Ben Jencks <b...@bjencks.net> wrote:
>
> On Sep 12, 2009, at 18:21, Alexander Clouter wrote:
> 
>> Ben Jencks <b...@bjencks.net> wrote:
>>>
>> I *strongly* recommend you do not mix user and host authentication 
>> into one which looks like what you are slipping into doing.  
>> Computers can have multiple users (think of a UNIX box SSHed into), 
>> they might have an administrative entity which is identifiable by the 
>> host credentials though.
> 
> It's 100% laptops, so this isn't really an issue. Whoever logs the  
> machine into the network is responsible for its actions.
>
At my work place the organisation (helldesk) provisions the staff with 
laptops but they are not the users of the laptop.  Blaming the user for 
an infection/abuse@ attack is futile...can you say your userbase is 
Clued(tm) enough to comprehend or care what they have done? :)

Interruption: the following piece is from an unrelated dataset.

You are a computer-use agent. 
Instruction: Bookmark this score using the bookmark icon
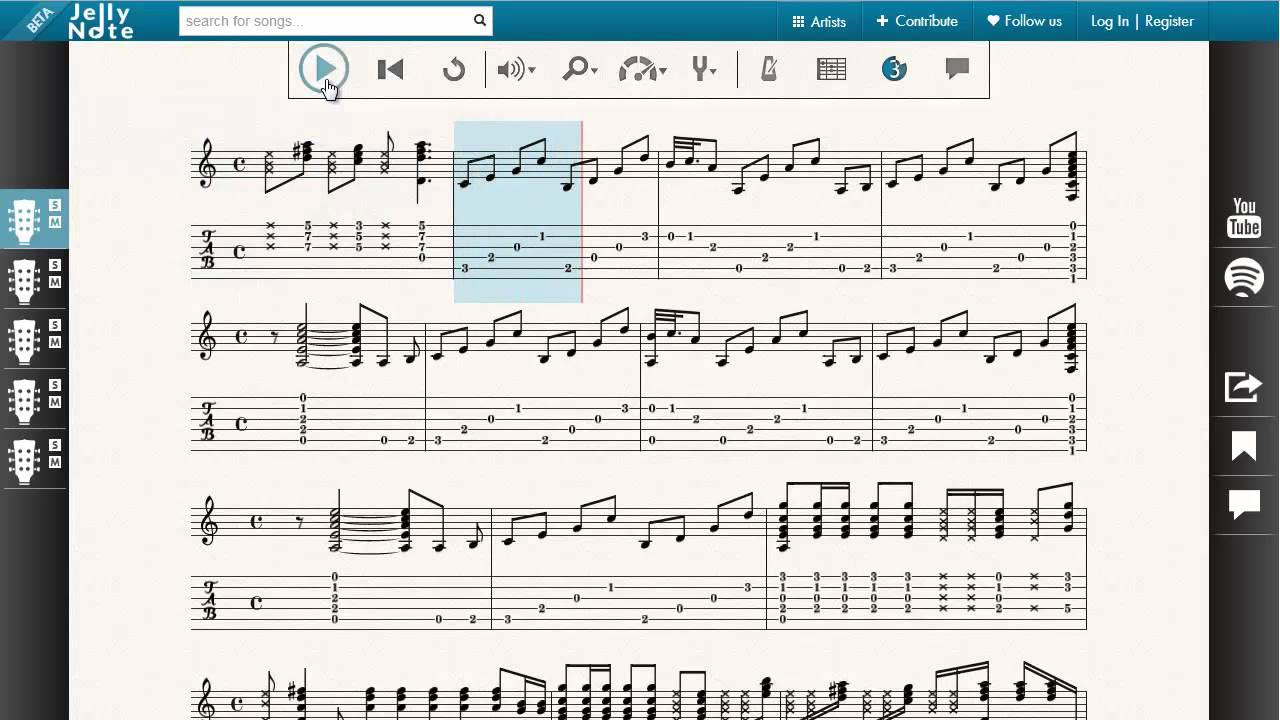pos(1244,446)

You want to track down the party responsible for the workstation (and 
where the workstation actually lives), the *host* authentication, the 
user authentication is something that happens when they access resources 
such as file shares and email.
 
>> As for parsing FreeRADIUS 'log' files, I hope you mean you are just 
>> putting the accounting information into SQL and that's the 'parsing' 
>> out the way.  You would be pretty...erm...well crazy to be doing it 
>> any other way.
> 
> That's the parsing, but there's still correlation to do, and possibly  
> reformatting in ways simple views can't handle.
>
Not questioning you, only curious what you want to do with the data; 
incase I can do more stuff with our data than we currently do :)
 
>> Doing what you want is kinda useless.  I'm guessing you want to do 
>> MAC->IP correleration for audit and LART deployment, you need to be 
>> 100% sure the data you are looking at is not faked in any way as the 
>> last thing you want to do is 'harm' the wrong person.
> 
> DHCP snooping should take care of most of these, and as you mention  
> 802.1x makes MAC spoofing pointless.
> 
> If this is an uncommon use case, is there a better way I'm missing to 
> accomplish the same thing? That is, I need to be able to take an abuse 
> report with just an IP and a time in it, and notify/take action on a 
> particular user. Since authentication happens before an IP is 
> assigned, the best way I could think of to associate an IP is to ask 
> the DHCP server.
>
As you already have the typical spoofing attacks covered then you can 
trust your DHCP logs.  Use your RADIUS 802.1X logs to act as a validator 
to make sure your DHCP logs look sane.

Some people find the (*cough* ISC *cough*) DHCP server so inflexible 
they bite the bullet and poll the ARP tables of their routers switches.  
This usually comes about when you start writing code to parse the 
dhcpd.leases files and then find your self wanting to scoop your eyes 
out with a rusty blunt spoon...of course the disadvantage with polling 
is it is not event driven and you might miss a DHCP Offer->Release 
cycle.
 
>> Whatever your solution is, bear in mind that at some stage you will  
>> need to have your system handle:
>> * IPv6 addresses
> 
> Probably will wait until there's vendor support for DHCPv6 snooping.
> 
I only mentioned it as it looks like you might be forced to roll your 
own.

>> * multiple IP addresses on the same host simulateously
>> * IP addresses varying during the same session
> 
> Doesn't really matter, as long as there's a timestamped record of each.
> 
Again, only mentioned for hints on the DIY approach, some people I know 
are already simply just relying on vendor extensions to RADIUS 
accounting packets that tell the RADIUS server the IP address the client 
is using.  They then take this as gospel and ignore things like lease 
renewal and whatnot.

Cheers

-- 
Alexander Clouter
.sigmonster says: What happens when you cut back the jungle?  It recedes.